Business Finance: EBITDA

How adequate is your record keeping? These helps and forms the basis for making financial comparisons for companies and potential investors. Earnings before interest and tax (EBIT) is used for comparisms and also for negotiation. It gives a thorough analysis of how the business is faring.

Earning before Interest, Tax, Depreciation and Appreciation (EBITDA) are financial indicators used in comparisons of 2 or 3 companies in terms of earnings and turn over. EBITDA determines where your business position is financially and it’s used to check the operational performance of companies.

Always check the company’s profit before and after tax to arrive at a ratio that will help determine the earnings. The higher the EBITDA ratio generated, the better the performance of the company.

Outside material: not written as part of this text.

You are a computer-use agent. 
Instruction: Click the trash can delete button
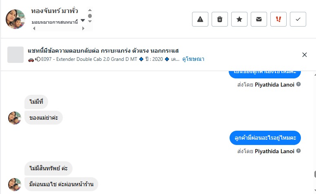[220, 19]
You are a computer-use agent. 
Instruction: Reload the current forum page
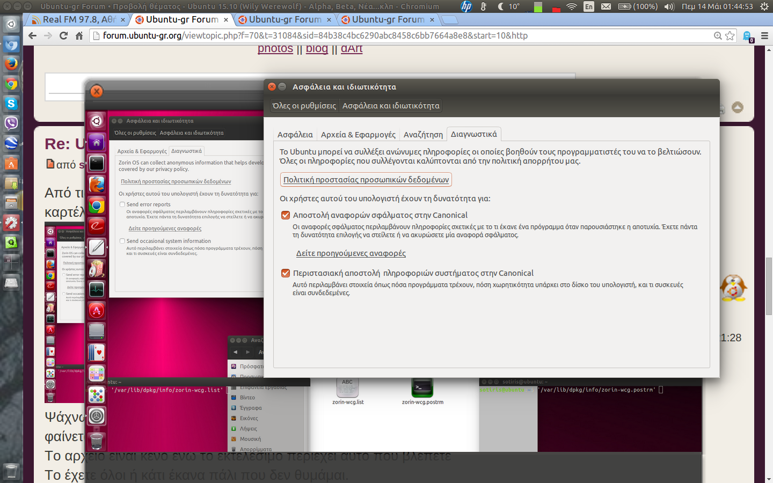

Basic elements in EBIT and EBITDA include: Operational income, Depreciation, Amortization, Interest Charge, Taxes (monies due to govt) etc. In analyzing a company properly you need a very good accounting system. It’s advised that you adopt an accounting system that is robust, that will assist to generate & collate data in the important areas.

Key financial statements needed in business include: Balance Sheet (Assets and liabilities and capital base, etc); Income Statement (comparing revenue, expenditure); Cash Flow (how you generated fund). Other vital things to note & do regarding your accounting system are: Collate your financial data on daily or weekly basis and analyze. You don’t have to do the analysis yourself, you can get an expert (accountant) but always have a good grip of your financials. Always check the average turnover per staff to be sure you are not over or under staffed.

Capturing Operational Costs/Expenses is important. Have a financial/accounting policy to help your company understand the use of its assets and replacement life-cycle. As a business person you must also understand how to interpret financial statements and be aware of your earnings per share as a business owner. Before venturing into any business try to understand the associated risks and what risk premium is associated with the sector you operate in.

Also be clear on where you want to focus on within the pyramid, You can either focus on commodities at the bottom of the pyramid or luxury goods at the top of the pyramid. You must also understand how to attract capital. Attracting capital entails a series of gradual step, so take little amounts before taking big amounts, taking more capital than is needed can kill your business, you will begin to consider frivolous spending.

Frequent Questions and Answers on this topic include:

What is the adequate capital needed to sustain your business?
At least accrue for 6 months expenses for your business.

Is debt good for my business?
If and when you take debts, always make sure it’s project based. That way, you can be sure of what it’s used for.